About this exercise> Copy every line of the data that includes the string "agent".
[Opening Data to examine section]
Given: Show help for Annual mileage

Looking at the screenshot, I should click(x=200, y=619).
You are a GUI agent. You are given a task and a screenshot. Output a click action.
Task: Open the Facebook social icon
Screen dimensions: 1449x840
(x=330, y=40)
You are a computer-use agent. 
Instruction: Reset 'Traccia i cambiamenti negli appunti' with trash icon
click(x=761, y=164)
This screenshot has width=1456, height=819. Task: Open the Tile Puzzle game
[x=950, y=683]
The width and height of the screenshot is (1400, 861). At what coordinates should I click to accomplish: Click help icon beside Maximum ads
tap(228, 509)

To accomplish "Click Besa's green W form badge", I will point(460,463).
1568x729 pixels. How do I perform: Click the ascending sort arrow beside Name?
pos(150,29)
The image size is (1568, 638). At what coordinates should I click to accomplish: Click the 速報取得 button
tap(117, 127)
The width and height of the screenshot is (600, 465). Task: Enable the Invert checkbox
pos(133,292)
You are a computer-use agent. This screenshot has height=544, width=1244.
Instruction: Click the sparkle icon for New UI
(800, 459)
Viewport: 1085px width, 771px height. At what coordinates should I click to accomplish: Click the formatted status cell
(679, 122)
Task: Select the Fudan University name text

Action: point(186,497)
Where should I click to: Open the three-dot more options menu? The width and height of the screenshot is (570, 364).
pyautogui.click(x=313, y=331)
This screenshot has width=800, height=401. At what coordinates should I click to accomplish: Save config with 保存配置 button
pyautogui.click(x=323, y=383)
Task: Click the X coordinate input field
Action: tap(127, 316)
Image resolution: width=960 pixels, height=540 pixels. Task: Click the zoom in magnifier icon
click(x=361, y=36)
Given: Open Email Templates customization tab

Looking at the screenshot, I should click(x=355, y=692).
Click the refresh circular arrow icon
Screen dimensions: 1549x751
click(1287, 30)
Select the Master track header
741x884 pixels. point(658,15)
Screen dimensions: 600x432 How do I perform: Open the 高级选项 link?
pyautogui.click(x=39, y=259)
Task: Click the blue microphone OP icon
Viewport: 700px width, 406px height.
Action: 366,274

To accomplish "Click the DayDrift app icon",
[Closing Data to examine section]
Response>
You are a GUI agent. You are given a task and a screenshot. Output a click action.
You are a computer-use agent. 
You are a computer-use agent. This screenshot has height=544, width=1244.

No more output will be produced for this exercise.